I am so confused. I am comparing lasso and linear regression on a model that predicts housing prices. I don't understand how when I run a linear model in sklearn I get a negative for R^2 yet when I run it in lasso I get a reasonable R^2. I know that you can get a negative R^2 if linear regression is a poor fit for your model so I decided to check it using OLS in statsmodels where I also get a high R^2. I am just confused how this possible and what is going on? Is it due to multicollinearity?
Also, yes I know that I can use grid search cv to find alpha for lasso but my professor wanted us to try it this way in order to get practice coding. I am a math major and this is for a statistics course.
# Linear regression in sklearn
X = df.drop('SalePrice',axis=1)
y = df['SalePrice']
X_train, X_test, y_train, y_test = train_test_split(X, y, test_size=0.3, random_state=60)
lm = LinearRegression()
lm.fit(X_train, y_train)
predictions_linear = lm.predict(X_test)
print('\nR^2 of linear model is {:.5f}\n'.format(metrics.r2_score(y_test, predictions_linear)))
>>>>R^2 of linear model is -213279628873266528256.00000
# Lasso in sklearn
r2_alpha_lasso = [None]*200
i=0
for num in np.logspace(-4,1,len(r2_alpha_lasso)):
lasso = linear_model.Lasso(alpha=num, random_state=50)
lasso.fit(X_train, y_train)
predictions_lasso = lasso.predict(X_test)
r2 = metrics.r2_score(y_test, predictions_lasso)
r2_alpha_lasso[i] = [num, r2]
i+=1
r2_maximized_lasso = sorted(r2_alpha_lasso, key=itemgetter(1))[-1]

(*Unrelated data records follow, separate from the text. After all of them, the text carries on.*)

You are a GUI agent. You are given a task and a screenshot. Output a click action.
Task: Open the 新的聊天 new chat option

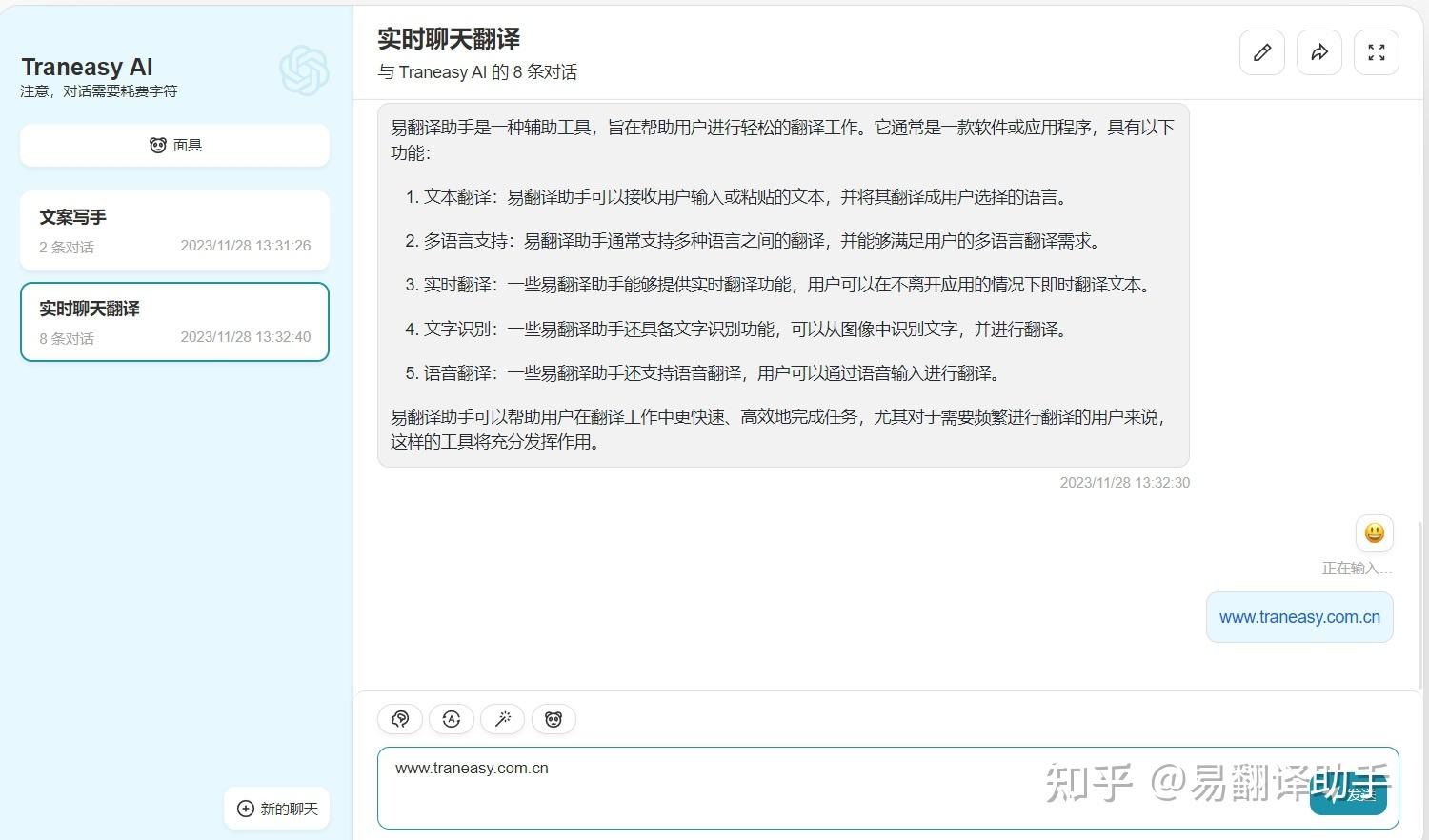[x=276, y=808]
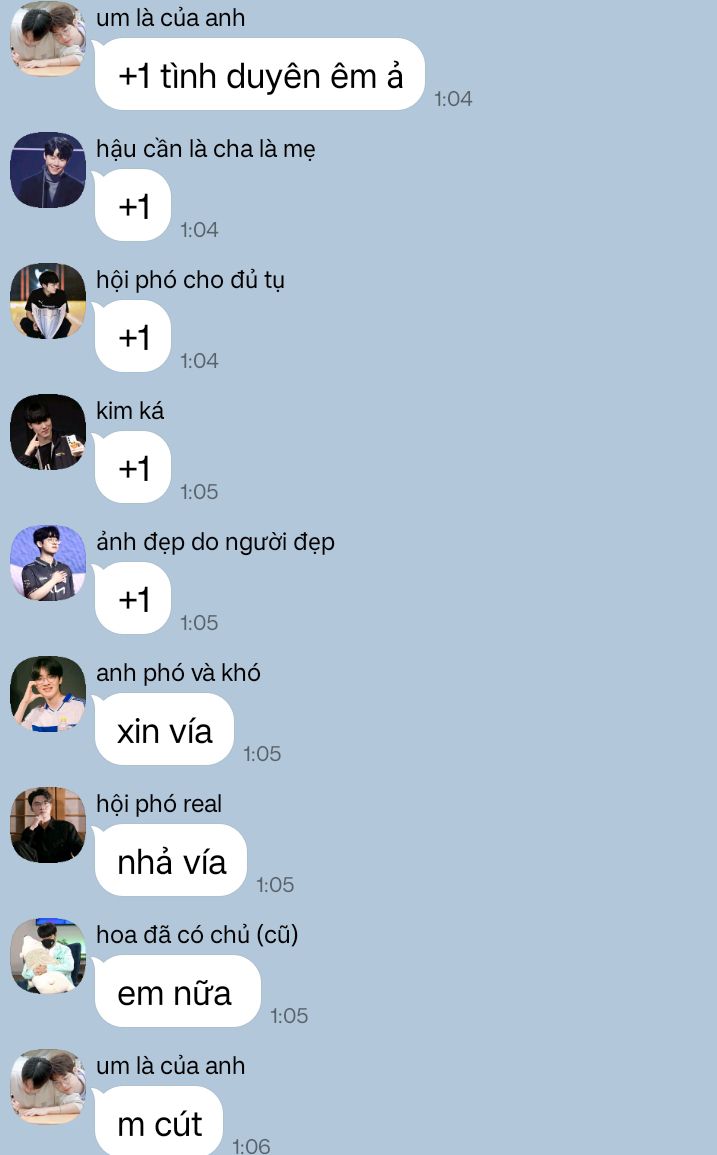Select the "xin vía" message bubble
The height and width of the screenshot is (1155, 717).
point(164,730)
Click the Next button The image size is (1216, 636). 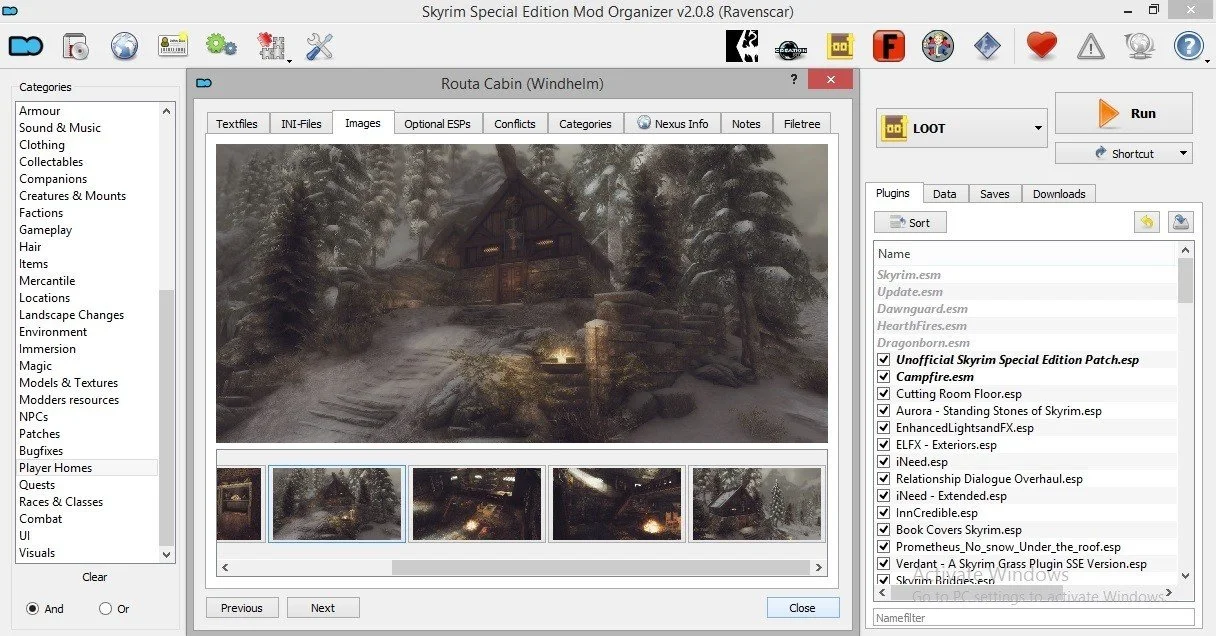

print("\nR^2 maximized where:\n Alpha: {:.5f}\n R^2: {:.5f}\n".format(r2_maximized_lasso[0], r2_maximized_lasso[1]))
>>>>R^2 maximized where:
Alpha: 0.00120
R^2: 0.90498
# OLS in statsmodels
df['Constant'] = 1
X = df.drop('SalePrice',axis=1)
y = df['SalePrice']
mod = sm.OLS(endog=y, exog=X, data=df)
res = mod.fit()
print(res.summary()) # only printed the relevant results, not the entire table
>>>>R-squared: 0.921
Adj. R-squared: 0.908
[2] The smallest eigenvalue is 1.26e-29. This might indicate that there are
strong multicollinearity problems or that the design matrix is singular.